On August 22, 1851, the United States built and sailed schooner “America” beat the best of England in a race ’round the Isle of Wight. Built in New York City by 5 members of the New York Yacht Club and designed by George Steers, the 100′ schooner represented a radical change in conventional design and construction. With Captain William Brown at the helm and a crew of 12, she sailed to Europe, beating everything she encountered en route. They outfitted and repainted the ship in France and then sailed to Cowes, the home of the Royal Yacht Squadron, on the Isle of Wight where the intended to challenge the best that England could offer. No takers! Finally, on 22 August, “America” joined 14 British sailing vessels in a race around the island and thoroughly thumped them all. She finished 22 minutes ahead of the English cutter “Aurora” and an hour before the 3rd place ship, the schooner “Bacchante.” When the American ship appeared, Queen Victoria, watching from the Royal Yacht, is said to have asked, “What is second?” An aide responded, “There is no second, your Majesty!” And so it has been. The prize was the so-called “100 Guinea Cup.” It was renamed the America’s Cup and was donated as a trophy to the New York Yacht Club to be raced for in perpetuity. The NYYC held it until 1983 when “Australia II” eclipsed  the American defender, “Liberty” off Newport RI.

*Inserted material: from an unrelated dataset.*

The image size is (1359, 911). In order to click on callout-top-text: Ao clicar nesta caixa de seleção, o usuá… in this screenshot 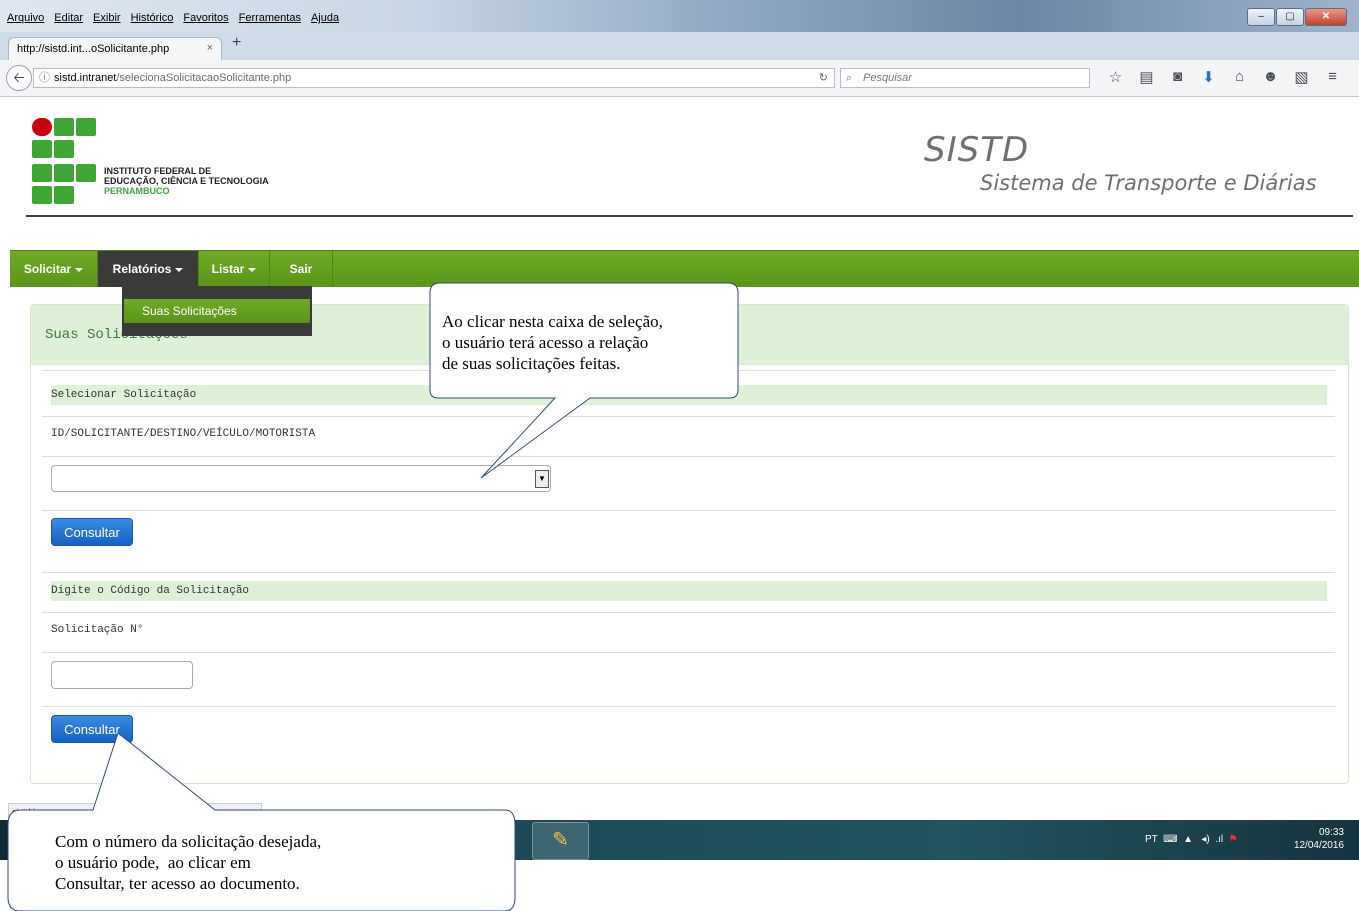, I will do `click(552, 342)`.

The schooner lived a checkered life thereafter doing service as a Confederate raider, U.S. blockade ship, and training ship. In private ownership, she fell into disrepair and has been broken up.

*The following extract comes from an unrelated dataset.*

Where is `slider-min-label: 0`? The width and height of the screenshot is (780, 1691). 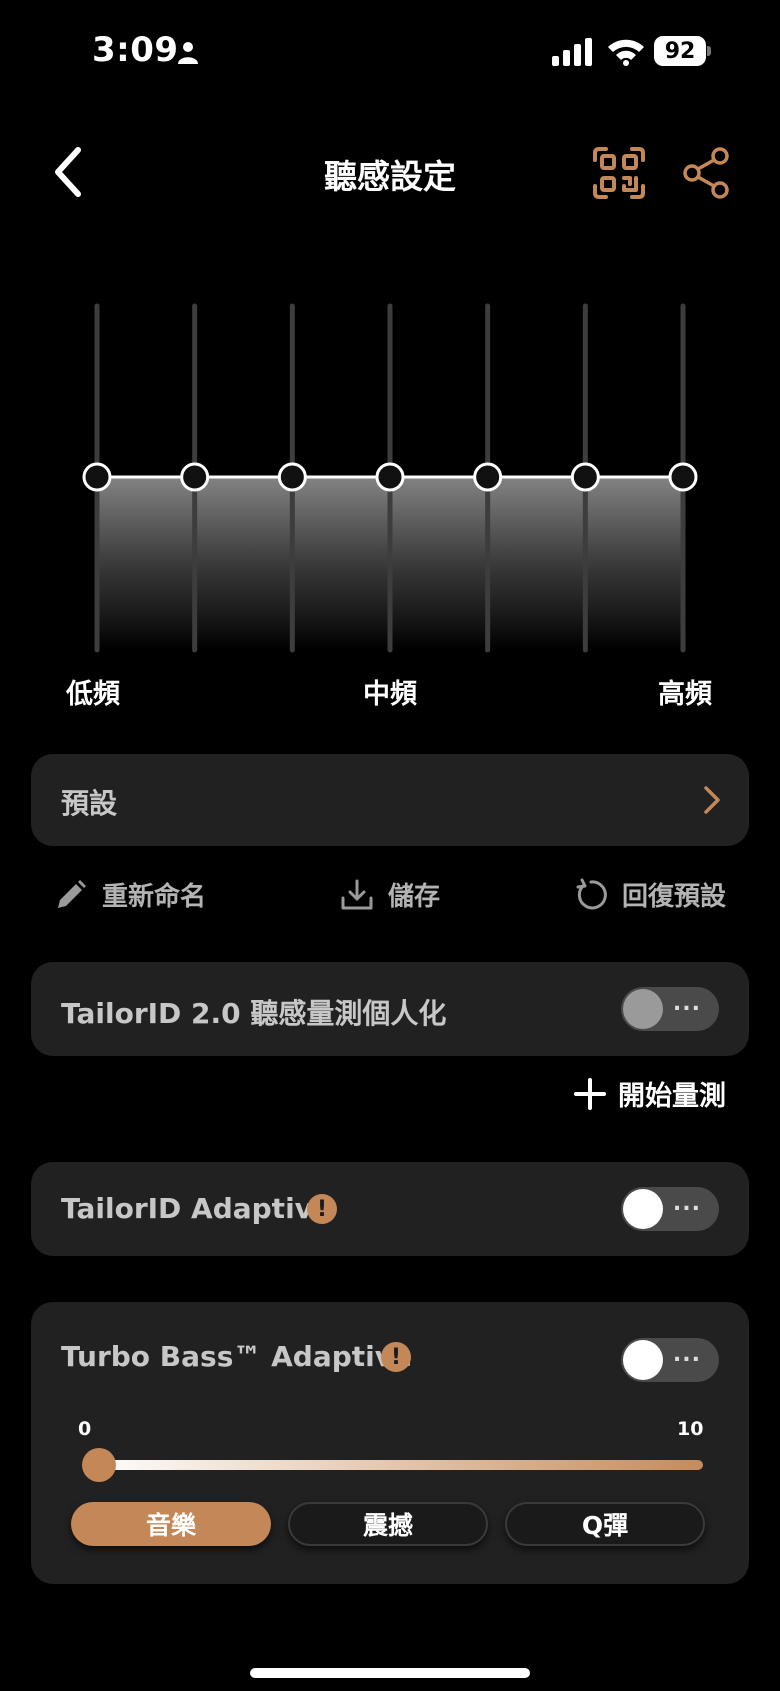 slider-min-label: 0 is located at coordinates (85, 1429).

“Live in the sunshine, swim in the sea, and drink in the wild air!” Ralph Waldo Emerson

                                                            Fair Winds!       Old Salt

Thursday, August 21, 2014

Welcome to Maritime Maunder

Welcome to

Here we will be putting up articles, historical and current, of interest to the maritime world, as well as of general historical significance to anyone. But first, let’s have an English lesson!

From the Oxford English Dictionary: MARITIME: Adj. 1. living or found near the sea. 2. Of a fighting force: intended for service at sea. 3. Connected with the sea in relation to navigation, commerce, etc. 4. Of, pertaining to, arising from, or existing in the sea.

MAUNDER: v. 1. grumble, mutter, growl. 2.Move or act in a dreamy, idle, or inconsequential manner, dawdle. Fritter away (one’s time, life. etc.) 3. Say something in a dreamy and rambling manner.

OK? got the idea? Now you should have some inkling of where this blog is going. Mostly inconsequential but, hopefully, often of interest to those of us who have an fondness for the sea, things nautical, old stuff, and historical happenings. I might also recommend books to read and enjoy. That’s for now. I reserve the right to add, delete, multiply, divide, bend, staple, fold, spindle, or otherwise mutilate anything contained herein!
I hope you will check in from time to time and see what pithy (no, I don’t have a lisp!) remarks I might add – always with a focus on things maritime.